Installing new version of config file /etc/network/if-up.d/000resolvconf ...
Installing new version of config file /etc/ppp/ip-down.d/000resolvconf ...
Installing new version of config file /etc/ppp/ip-up.d/000resolvconf ...
Installing new version of config file /etc/resolvconf/interface-order ...
Installing new version of config file /etc/resolvconf/update.d/libc ...
Processing triggers for systemd (229-4ubuntu7) ...
Processing triggers for ureadahead (0.100.0-19) ...
Processing triggers for man-db (2.6.7.1-1ubuntu1) ...
Processing triggers for resolvconf (1.78ubuntu2) ...
I was able to start the service after the install.
sudo systemctl status resolvconf
● resolvconf.service - Nameserver information manager
Loaded: loaded (/lib/systemd/system/resolvconf.service; enabled; vendor preset: enabled)
Active: failed (Result: exit-code) since Tue 2016-08-30 11:21:54 EDT; 25min ago
Docs: man:resolvconf(8)
Aug 30 11:21:54 www systemd[1]: Starting LSB: Nameserver information manager...
Aug 30 11:21:54 www resolvconf[3740]: * Setting up resolvconf...
Aug 30 11:21:54 www resolvconf[3740]: mkdir: cannot create directory ‘’: No such file or directory
Aug 30 11:21:54 www resolvconf[3740]: resolvconf: Error: Error creating directory
Aug 30 11:21:54 www resolvconf[3740]: ...fail!

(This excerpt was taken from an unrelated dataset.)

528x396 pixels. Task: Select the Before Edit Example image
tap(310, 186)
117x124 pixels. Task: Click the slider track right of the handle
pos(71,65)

Aug 30 11:21:54 www systemd[1]: resolvconf.service: Control process exited, code=exited status=1
Aug 30 11:21:54 www systemd[1]: Failed to start LSB: Nameserver information manager.
Aug 30 11:21:54 www systemd[1]: resolvconf.service: Unit entered failed state.
Aug 30 11:21:54 www systemd[1]: resolvconf.service: Failed with result 'exit-code'.
sudo systemctl start resolvconf
sudo systemctl status resolvconf
● resolvconf.service - Nameserver information manager
Loaded: loaded (/lib/systemd/system/resolvconf.service; enabled; vendor preset: enabled)
Active: active (exited) since Tue 2016-08-30 11:47:32 EDT; 1s ago
Docs: man:resolvconf(8)
Process: 5125 ExecStart=/sbin/resolvconf --enable-updates (code=exited, status=0/SUCCESS)
Process: 5123 ExecStartPre=/bin/touch /run/resolvconf/postponed-update (code=exited, status=0/SUCCESS)
Process: 5120 ExecStartPre=/bin/mkdir -p /run/resolvconf/interface (code=exited, status=0/SUCCESS)
Main PID: 5125 (code=exited, status=0/SUCCESS)
Aug 30 11:47:32 www systemd[1]: Starting Nameserver information manager...
Aug 30 11:47:32 www systemd[1]: Started Nameserver information manager.
Success! DNS was back to normal and I was able to update and upgrade again as usual.